フォニックスは、いつから学べばよいの?
私は、フォニックスの学びは幼少期から始めるのがよいと考えています。理由は、フォニックスがゲームと非常に相性の良いからです。たとえば、
・文字の穴あけクイズ
・同じ音の単語をリズムよく発音する練習
・体を使ったゲームやアクティビティ
など、フォニックスと関連させられる、楽しみながら学べる方法がたくさんあります。また、お子さまに下記の点が当てはまればフォニックスととても相性が良いタイプといえます。
・音まねが好き
・パズルが好き
・リズムに乗ると声が出やすい
・体を動かすと集中しやすい
もちろん、上記に当てはまらなくてもフォニックスが得意になった子もたくさんいます。フォニックスは、「英語の勉強」ではなく「遊び」の中で自然に力が伸びていく学びの方法なのです。
私が校長を務める英語の保育園や英会話教室では、未就園児のうちから、歌を使ってフォニックスに触れる機会を設けています。通常のアルファベットの歌とは別に、フォニックスの歌を取り入れ、歌に出てくる『実際のもの(ハンズオン)』を使いながら幼少期から音を学びます。
一方で、英語が慣れてきた小学生頃から始め、資格試験などにチャレンジしている子も多くいます。
年齢に合った方法で取り組めば、どの年齢で始めても十分に効果が期待できます。
フォニックス読みのデメリットとは?
フォニックスはとても優れた学習法ですが、万能ではありません。これは、私の体験談ですが、当校の幼少期から中学生・高校生まで長く子どもたちを見てきた中で、常に感じていることがあります。それは、中学校や高校での英単語テストです。フォニックスをよく理解している子は、長い単語や初めて見る単語でも、音を頼りにわりと正確にスペルを書けてしまいます。しかし、英語にはフォニックスのルールから外れるイレギュラーな単語も多く存在します。その場合、「音では合っているけれど、正確なスペルでは間違っている」という傾向があるのです。
つまり、フォニックスができるがゆえに、スペルを細かく覚えきれていなくてもなんとかなるだろう、という意識が出てきてしまうのです。
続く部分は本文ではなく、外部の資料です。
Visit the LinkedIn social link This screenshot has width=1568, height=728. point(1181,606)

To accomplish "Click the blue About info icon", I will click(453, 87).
この点については、スペルがあいまいな単語が出てきた場合や試験で正確さが求められる場合などについては、何度も書いて覚えるという「日本式の昔ながらの学習法」を併用することもとても大切だと私は感じています。
大切なのは「使い分け」
フォニックスは、読む力、聞いて書く力、初見の単語に挑戦する力を育てるのに非常に優れています。一方で、正確なスペルが求められる場面では、書いて覚える学習も必要です。フォニックスか、暗記か、ではなく「両方」でトライすることが大切です。年齢や目的に応じて使い分けるスキルを持つことも重要です。これが、英語力を伸ばす近道です。
週1回でも成果が出る「読める!」実感が育つフォニックス
最後に、フォニックスの成果はどの位で出るのか、経験をもとにお伝えいたします。英会話(スピーキング)の力が伸びるにはかなりの時間がかかりますが、フォニックスは、週1回・50分程度の学習でも、しっかりと学べば、1年ほどで目に見える成果が出やすいのが特徴と言えます。
子どもたちは、読めるのが嬉しくなってくると、街中の看板や英語が書かれた服、絵本などを見て、ひとり言のように声に出して読むことを始めます。子どもながらに、「あ、読める!」と感じる瞬間が日常の生活の中で確実に増えていくのです。
ぜひ、お子さまを観察して、自分の服や看板などを見て少しでも英文字を読もうとしていたら「読めるようになってきたね」と褒めてあげてください。そして、
・日常生活で見つけた英文字を一緒に音読する
・正解よりも「読もうとしたこと」を褒める
・できなかった時も、挑戦を認める
という方法などを実践されるとより、フォニックスへの学びの意欲も上がってきます。
子どもたちの英語力を伸ばす最大の鍵は、モチベーションです。フォニックスの学びを子どもたちの自己肯定感や自己効力感につなげるためにも、「読めた!」という小さな成功体験を見逃さず、温かく見守ってあげてくださいね。